**THE DATA**:
╭──

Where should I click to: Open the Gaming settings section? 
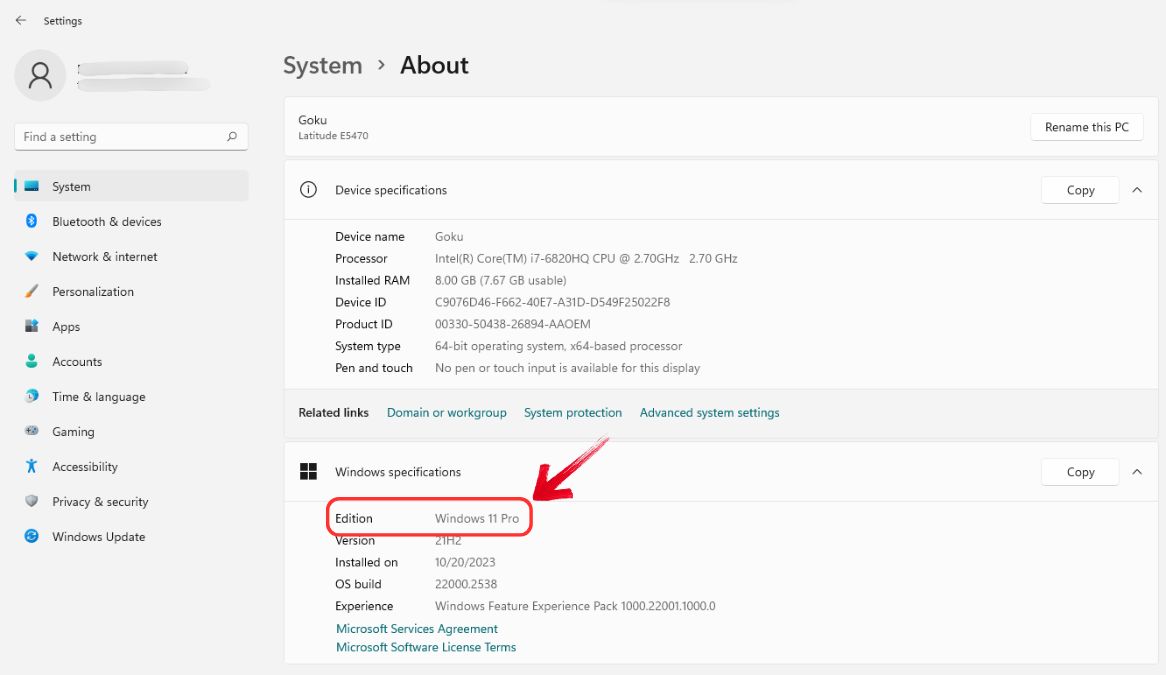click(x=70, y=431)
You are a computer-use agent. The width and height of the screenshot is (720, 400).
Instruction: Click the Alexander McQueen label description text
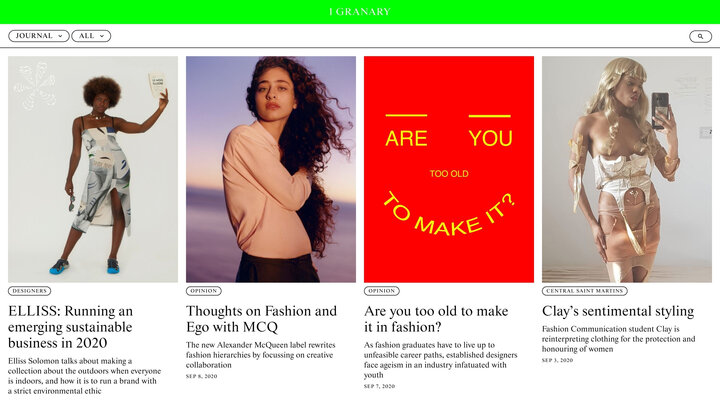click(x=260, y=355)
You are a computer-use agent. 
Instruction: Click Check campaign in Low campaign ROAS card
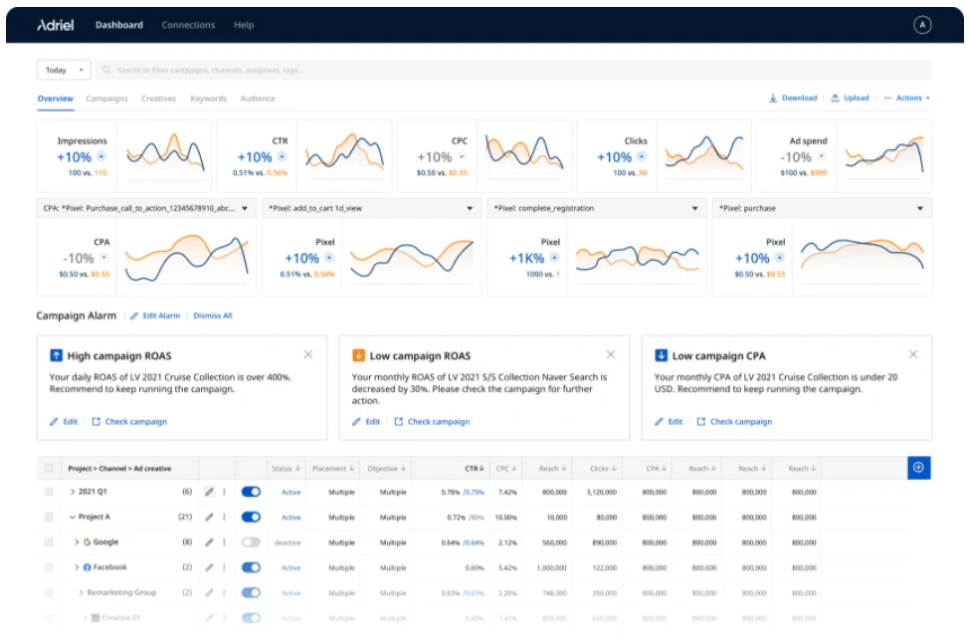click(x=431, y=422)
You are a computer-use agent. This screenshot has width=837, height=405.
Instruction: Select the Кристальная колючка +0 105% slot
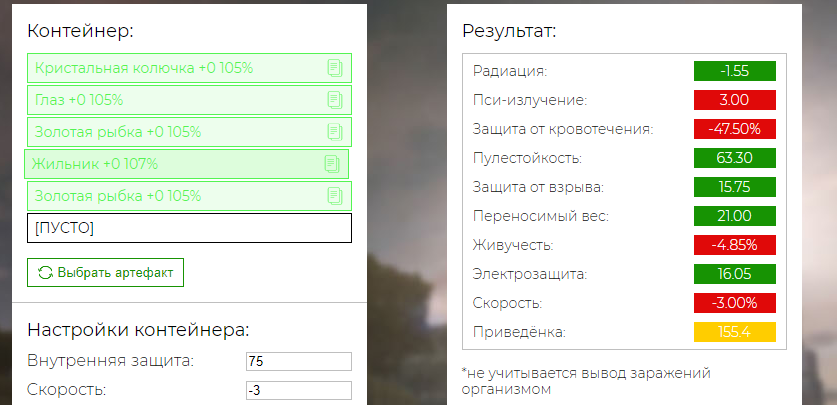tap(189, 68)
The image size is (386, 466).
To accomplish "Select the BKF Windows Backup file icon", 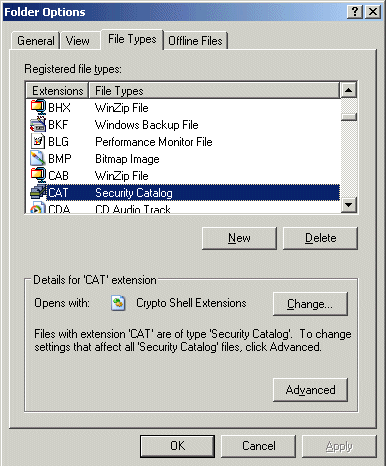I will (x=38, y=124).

╰──
╭──

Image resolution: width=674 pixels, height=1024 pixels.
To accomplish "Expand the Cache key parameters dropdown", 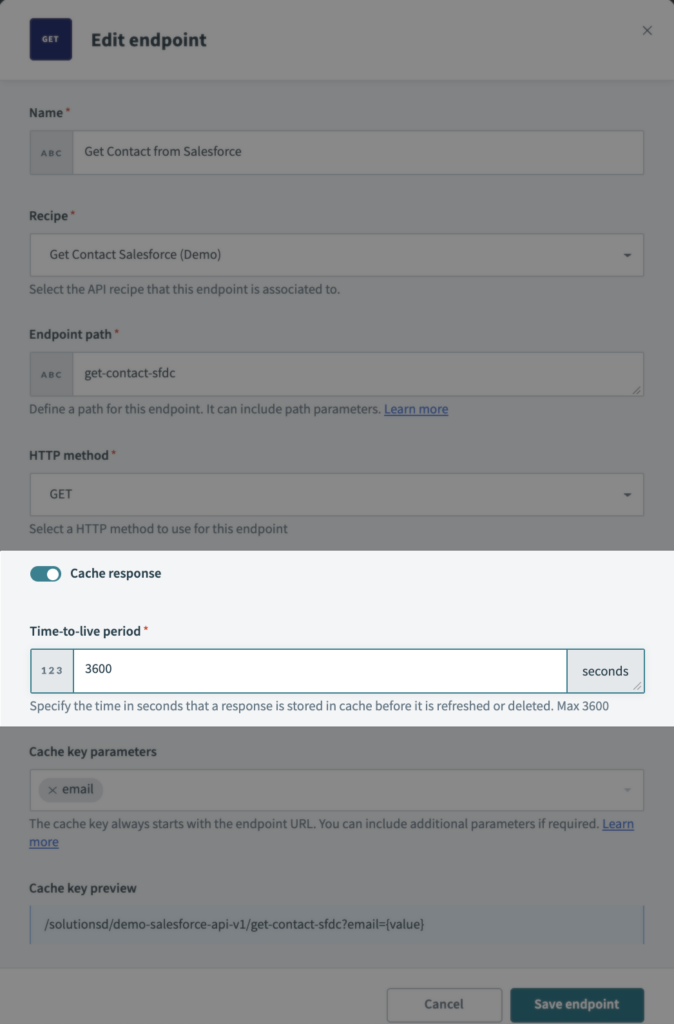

╰──
╭──

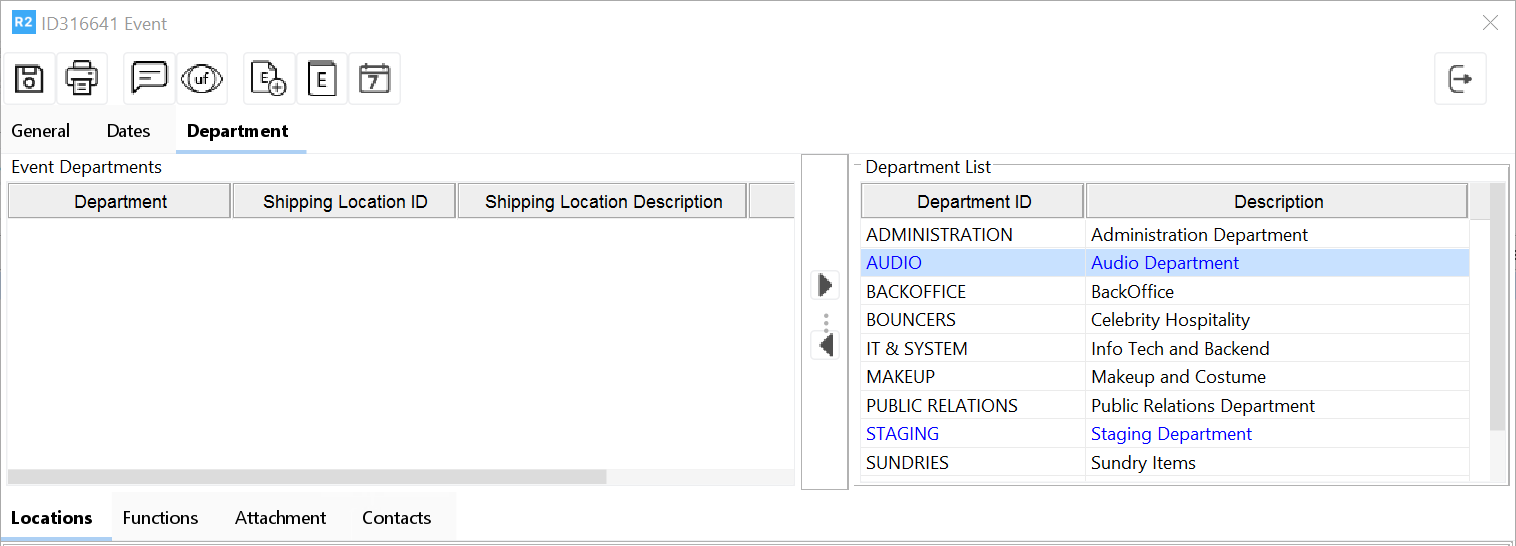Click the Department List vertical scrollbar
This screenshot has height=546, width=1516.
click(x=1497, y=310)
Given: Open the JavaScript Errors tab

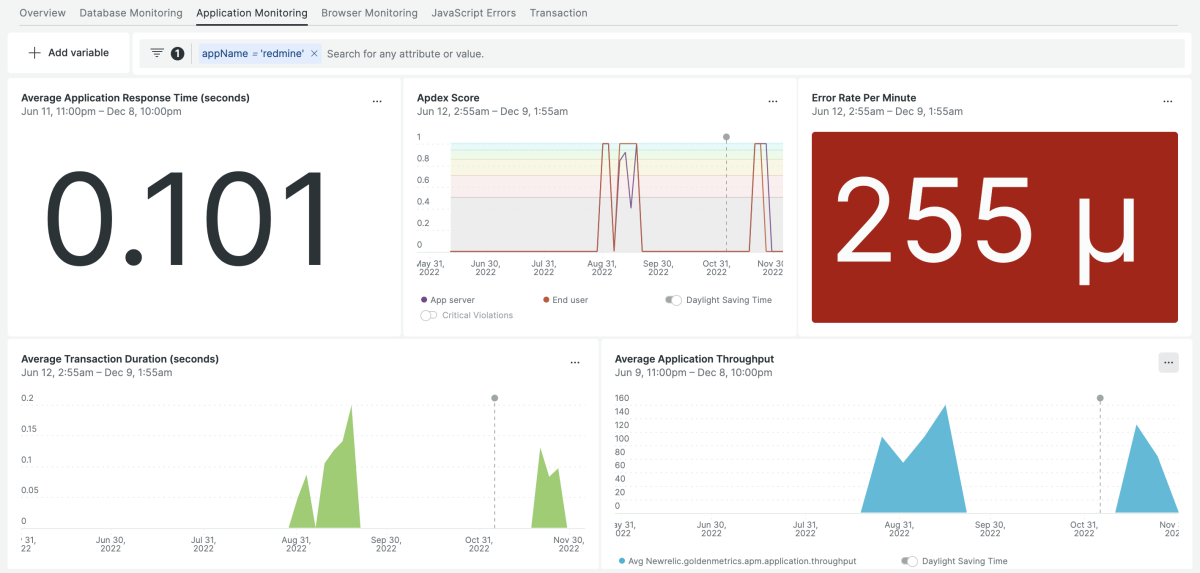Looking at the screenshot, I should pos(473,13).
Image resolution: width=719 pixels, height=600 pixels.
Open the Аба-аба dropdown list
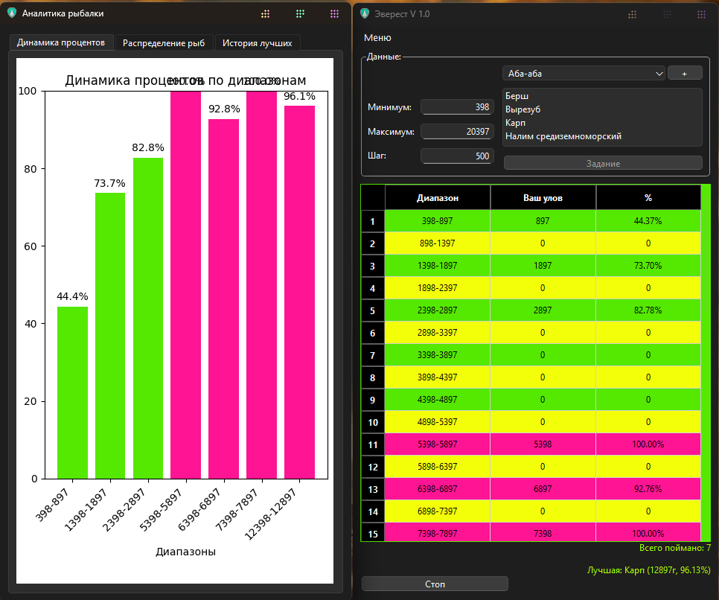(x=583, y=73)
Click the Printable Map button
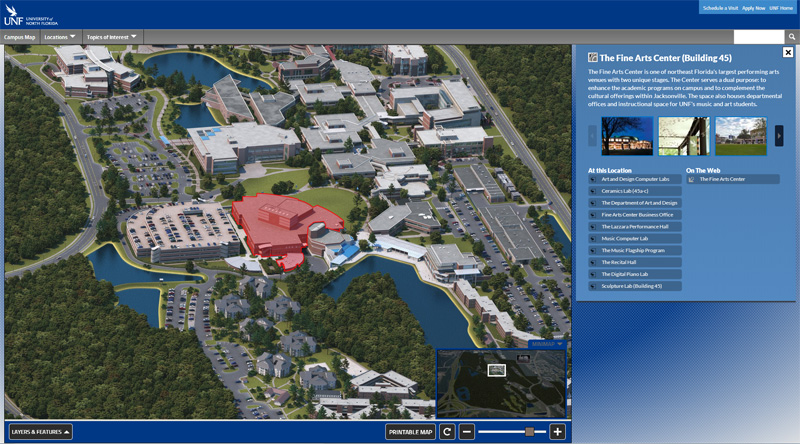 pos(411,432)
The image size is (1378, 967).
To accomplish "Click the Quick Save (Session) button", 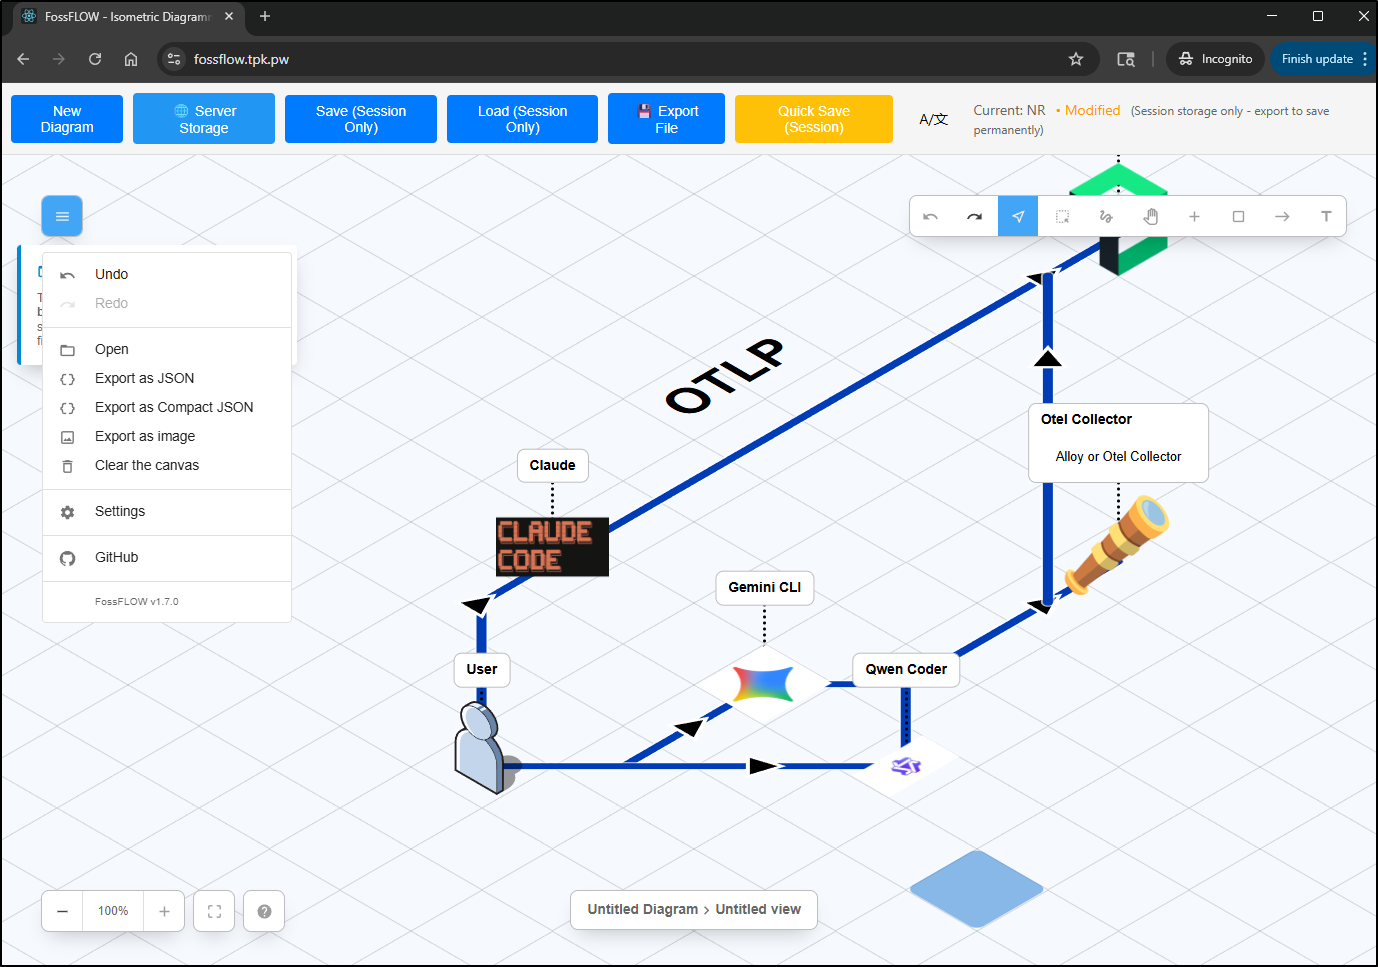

╰──

**WRITTEN TASK**: Transcribe the records from the line that contains "Image resolution: width=674" to the line that contains "the Cache key", omitting the pictures from your answer.

**TASK ANSWER**:
Image resolution: width=674 pixels, height=1024 pixels.
To accomplish "Expand the Cache key parameters dropdown", 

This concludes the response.